## Activity
Please reproduce the data below exactly, from the first line through the line containing "Slave Wrist Cuffs (20, 929)", and leave every later line out.

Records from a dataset
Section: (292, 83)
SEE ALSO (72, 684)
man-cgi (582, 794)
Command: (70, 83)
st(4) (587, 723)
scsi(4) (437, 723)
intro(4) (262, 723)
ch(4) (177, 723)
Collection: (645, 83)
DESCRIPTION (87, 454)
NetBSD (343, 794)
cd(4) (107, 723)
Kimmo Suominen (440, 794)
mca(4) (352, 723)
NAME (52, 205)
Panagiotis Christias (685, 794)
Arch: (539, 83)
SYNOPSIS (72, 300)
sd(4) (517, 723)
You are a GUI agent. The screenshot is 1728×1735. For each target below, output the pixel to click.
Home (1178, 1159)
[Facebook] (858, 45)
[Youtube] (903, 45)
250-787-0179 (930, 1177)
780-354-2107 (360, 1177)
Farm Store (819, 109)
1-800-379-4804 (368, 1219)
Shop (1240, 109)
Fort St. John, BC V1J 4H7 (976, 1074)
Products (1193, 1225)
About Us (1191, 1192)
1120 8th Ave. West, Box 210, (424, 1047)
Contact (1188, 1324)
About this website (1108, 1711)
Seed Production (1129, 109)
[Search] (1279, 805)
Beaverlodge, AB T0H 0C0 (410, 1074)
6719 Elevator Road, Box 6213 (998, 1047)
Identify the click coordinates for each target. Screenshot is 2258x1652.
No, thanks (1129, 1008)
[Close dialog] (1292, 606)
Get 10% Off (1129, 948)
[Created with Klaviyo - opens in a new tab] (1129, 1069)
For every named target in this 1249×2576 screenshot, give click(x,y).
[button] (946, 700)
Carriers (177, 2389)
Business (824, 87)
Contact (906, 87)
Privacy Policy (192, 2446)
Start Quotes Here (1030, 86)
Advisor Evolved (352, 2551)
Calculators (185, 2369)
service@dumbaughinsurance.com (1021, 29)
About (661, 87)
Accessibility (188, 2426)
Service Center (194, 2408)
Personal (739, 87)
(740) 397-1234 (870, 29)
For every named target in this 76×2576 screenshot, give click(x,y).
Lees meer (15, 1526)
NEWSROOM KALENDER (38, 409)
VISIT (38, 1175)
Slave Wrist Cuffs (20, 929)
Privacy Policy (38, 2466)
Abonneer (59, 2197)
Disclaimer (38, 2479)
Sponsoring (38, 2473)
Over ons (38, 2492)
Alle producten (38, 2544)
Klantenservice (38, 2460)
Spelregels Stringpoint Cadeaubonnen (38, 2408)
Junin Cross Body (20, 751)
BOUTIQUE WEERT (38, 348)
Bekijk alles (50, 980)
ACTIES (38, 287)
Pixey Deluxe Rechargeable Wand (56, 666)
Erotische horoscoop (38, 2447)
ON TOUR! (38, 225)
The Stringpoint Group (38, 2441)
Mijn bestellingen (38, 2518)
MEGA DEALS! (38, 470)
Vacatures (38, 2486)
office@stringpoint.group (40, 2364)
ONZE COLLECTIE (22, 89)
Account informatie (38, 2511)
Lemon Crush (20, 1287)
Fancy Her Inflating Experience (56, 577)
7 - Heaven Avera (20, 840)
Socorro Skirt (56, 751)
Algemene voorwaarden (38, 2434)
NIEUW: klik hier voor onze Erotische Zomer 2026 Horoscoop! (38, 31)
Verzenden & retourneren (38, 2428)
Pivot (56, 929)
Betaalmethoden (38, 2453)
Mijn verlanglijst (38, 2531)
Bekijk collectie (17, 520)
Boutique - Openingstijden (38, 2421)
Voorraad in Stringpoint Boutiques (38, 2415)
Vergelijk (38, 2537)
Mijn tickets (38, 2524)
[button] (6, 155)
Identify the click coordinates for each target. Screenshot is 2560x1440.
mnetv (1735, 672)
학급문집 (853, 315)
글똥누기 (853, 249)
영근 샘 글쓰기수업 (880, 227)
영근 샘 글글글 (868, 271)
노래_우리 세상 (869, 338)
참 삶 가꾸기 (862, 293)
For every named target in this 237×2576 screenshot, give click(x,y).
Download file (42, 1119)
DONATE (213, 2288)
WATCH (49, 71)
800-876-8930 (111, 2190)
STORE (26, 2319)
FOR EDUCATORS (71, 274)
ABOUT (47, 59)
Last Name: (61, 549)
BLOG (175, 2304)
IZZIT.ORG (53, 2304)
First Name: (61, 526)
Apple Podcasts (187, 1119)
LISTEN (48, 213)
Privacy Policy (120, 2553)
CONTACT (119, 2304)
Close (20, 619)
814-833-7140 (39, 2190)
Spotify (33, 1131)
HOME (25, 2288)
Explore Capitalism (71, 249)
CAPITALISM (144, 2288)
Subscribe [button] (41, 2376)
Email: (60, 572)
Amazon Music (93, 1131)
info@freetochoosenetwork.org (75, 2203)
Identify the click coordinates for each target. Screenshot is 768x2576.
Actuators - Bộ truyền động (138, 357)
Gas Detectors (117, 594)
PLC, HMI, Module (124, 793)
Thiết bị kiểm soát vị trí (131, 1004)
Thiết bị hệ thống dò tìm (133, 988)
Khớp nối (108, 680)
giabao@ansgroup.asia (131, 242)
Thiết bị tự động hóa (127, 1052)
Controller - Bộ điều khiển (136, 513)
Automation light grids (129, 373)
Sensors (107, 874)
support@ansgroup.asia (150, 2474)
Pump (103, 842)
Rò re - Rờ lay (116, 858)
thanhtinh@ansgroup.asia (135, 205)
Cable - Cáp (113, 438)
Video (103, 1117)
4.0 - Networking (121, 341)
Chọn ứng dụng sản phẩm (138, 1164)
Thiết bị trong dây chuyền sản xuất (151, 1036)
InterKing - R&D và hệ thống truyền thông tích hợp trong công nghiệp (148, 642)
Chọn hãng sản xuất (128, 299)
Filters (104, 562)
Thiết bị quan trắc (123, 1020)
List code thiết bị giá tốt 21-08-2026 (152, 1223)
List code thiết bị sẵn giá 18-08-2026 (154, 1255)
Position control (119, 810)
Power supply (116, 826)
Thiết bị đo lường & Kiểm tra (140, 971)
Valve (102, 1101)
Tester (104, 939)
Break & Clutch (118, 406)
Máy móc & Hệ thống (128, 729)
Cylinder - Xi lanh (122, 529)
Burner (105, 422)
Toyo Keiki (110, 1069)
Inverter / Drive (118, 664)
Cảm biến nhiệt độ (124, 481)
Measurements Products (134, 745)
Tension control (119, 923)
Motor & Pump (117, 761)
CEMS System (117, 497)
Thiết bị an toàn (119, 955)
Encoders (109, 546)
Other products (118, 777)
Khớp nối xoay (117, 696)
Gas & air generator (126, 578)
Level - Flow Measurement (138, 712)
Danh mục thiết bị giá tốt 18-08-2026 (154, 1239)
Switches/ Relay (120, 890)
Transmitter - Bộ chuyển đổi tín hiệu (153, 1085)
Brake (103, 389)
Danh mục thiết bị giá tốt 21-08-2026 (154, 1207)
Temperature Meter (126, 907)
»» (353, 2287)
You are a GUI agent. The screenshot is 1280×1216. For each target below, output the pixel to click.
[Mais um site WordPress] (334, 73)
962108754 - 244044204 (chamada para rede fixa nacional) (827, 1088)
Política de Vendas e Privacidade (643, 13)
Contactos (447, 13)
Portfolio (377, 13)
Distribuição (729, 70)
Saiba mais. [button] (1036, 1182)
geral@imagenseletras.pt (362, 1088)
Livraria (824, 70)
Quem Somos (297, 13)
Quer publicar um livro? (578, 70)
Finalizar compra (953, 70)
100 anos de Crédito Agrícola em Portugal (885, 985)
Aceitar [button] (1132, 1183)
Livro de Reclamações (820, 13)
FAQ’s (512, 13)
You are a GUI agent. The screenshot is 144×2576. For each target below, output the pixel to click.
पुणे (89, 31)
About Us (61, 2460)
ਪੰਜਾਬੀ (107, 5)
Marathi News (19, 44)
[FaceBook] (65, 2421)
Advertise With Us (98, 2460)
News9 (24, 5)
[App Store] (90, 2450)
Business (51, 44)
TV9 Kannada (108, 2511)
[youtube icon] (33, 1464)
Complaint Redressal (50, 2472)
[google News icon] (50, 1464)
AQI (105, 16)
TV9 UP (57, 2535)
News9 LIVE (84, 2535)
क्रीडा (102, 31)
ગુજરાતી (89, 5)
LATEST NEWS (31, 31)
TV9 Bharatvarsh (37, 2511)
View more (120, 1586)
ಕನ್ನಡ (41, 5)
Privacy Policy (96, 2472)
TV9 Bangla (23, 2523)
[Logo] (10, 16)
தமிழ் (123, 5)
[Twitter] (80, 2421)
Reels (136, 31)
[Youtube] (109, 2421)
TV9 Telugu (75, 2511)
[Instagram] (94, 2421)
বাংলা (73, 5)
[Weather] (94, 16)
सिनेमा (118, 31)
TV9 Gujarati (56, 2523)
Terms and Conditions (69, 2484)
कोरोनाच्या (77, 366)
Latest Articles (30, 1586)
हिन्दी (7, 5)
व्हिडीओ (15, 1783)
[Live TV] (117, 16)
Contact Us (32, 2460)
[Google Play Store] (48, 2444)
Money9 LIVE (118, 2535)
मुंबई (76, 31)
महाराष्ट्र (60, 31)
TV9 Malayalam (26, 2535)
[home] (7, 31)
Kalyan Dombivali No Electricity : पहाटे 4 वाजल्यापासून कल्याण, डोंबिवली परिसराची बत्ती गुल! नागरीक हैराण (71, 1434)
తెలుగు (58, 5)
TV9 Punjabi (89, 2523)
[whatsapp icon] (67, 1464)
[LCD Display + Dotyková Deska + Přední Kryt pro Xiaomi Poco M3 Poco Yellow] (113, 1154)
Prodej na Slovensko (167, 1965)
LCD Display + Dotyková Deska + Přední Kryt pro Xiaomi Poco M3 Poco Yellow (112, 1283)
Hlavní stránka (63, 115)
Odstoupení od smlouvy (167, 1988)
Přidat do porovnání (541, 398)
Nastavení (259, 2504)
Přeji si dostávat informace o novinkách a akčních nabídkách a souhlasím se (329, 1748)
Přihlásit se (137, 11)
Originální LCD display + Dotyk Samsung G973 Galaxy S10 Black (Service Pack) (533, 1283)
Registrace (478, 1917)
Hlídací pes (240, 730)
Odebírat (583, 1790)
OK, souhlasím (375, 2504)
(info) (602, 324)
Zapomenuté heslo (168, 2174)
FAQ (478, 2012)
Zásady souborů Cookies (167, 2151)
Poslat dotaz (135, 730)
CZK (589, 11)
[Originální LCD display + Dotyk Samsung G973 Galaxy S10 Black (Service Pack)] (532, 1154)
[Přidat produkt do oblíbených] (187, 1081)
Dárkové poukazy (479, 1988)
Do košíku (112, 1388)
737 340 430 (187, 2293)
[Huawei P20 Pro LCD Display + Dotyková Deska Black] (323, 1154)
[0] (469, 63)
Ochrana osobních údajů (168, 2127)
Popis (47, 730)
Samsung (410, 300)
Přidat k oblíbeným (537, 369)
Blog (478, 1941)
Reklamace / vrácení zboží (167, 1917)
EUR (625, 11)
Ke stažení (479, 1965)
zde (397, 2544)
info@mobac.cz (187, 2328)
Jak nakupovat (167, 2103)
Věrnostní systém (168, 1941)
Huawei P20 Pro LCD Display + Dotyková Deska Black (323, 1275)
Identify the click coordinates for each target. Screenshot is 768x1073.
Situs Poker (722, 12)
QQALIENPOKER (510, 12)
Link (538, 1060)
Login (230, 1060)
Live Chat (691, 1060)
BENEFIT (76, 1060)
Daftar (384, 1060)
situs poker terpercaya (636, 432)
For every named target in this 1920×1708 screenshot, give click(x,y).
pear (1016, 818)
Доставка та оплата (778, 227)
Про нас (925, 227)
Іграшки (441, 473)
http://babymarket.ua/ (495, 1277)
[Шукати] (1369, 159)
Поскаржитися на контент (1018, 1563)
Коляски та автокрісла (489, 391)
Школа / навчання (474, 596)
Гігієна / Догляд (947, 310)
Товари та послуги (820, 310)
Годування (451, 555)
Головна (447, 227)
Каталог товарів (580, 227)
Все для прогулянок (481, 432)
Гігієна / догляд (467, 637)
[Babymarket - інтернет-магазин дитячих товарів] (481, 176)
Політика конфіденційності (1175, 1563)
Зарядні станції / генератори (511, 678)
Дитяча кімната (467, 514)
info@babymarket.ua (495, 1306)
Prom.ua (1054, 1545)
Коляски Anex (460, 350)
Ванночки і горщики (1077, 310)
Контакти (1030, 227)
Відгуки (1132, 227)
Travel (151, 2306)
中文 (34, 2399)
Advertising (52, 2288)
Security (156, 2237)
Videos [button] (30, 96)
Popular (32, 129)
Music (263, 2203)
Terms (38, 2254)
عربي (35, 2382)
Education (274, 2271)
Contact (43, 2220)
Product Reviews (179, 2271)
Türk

## Output for this exercise
Section: (292, 83)
SEE ALSO (72, 684)
man-cgi (582, 794)
Command: (70, 83)
st(4) (587, 723)
scsi(4) (437, 723)
intro(4) (262, 723)
ch(4) (177, 723)
Collection: (645, 83)
DESCRIPTION (87, 454)
NetBSD (343, 794)
cd(4) (107, 723)
Kimmo Suominen (440, 794)
mca(4) (352, 723)
NAME (52, 205)
Panagiotis Christias (685, 794)
Arch: (539, 83)
SYNOPSIS (72, 300)
sd(4) (517, 723)
You are a GUI agent. The screenshot is 1728×1735. For each target below, output the pixel to click.
Home (1178, 1159)
[Facebook] (858, 45)
[Youtube] (903, 45)
250-787-0179 (930, 1177)
780-354-2107 (360, 1177)
Farm Store (819, 109)
1-800-379-4804 (368, 1219)
Shop (1240, 109)
Fort St. John, BC V1J 4H7 (976, 1074)
Products (1193, 1225)
About Us (1191, 1192)
1120 8th Ave. West, Box 210, (424, 1047)
Contact (1188, 1324)
About this website (1108, 1711)
Seed Production (1129, 109)
[Search] (1279, 805)
Beaverlodge, AB T0H 0C0 (410, 1074)
6719 Elevator Road, Box 6213 (998, 1047)
Identify the click coordinates for each target. Screenshot is 2258x1652.
No, thanks (1129, 1008)
[Close dialog] (1292, 606)
Get 10% Off (1129, 948)
[Created with Klaviyo - opens in a new tab] (1129, 1069)
For every named target in this 1249×2576 screenshot, give click(x,y).
[button] (946, 700)
Carriers (177, 2389)
Business (824, 87)
Contact (906, 87)
Privacy Policy (192, 2446)
Start Quotes Here (1030, 86)
Advisor Evolved (352, 2551)
Calculators (185, 2369)
service@dumbaughinsurance.com (1021, 29)
About (661, 87)
Accessibility (188, 2426)
Service Center (194, 2408)
Personal (739, 87)
(740) 397-1234 (870, 29)
For every named target in this 76×2576 screenshot, give click(x,y).
Lees meer (15, 1526)
NEWSROOM KALENDER (38, 409)
VISIT (38, 1175)
Slave Wrist Cuffs (20, 929)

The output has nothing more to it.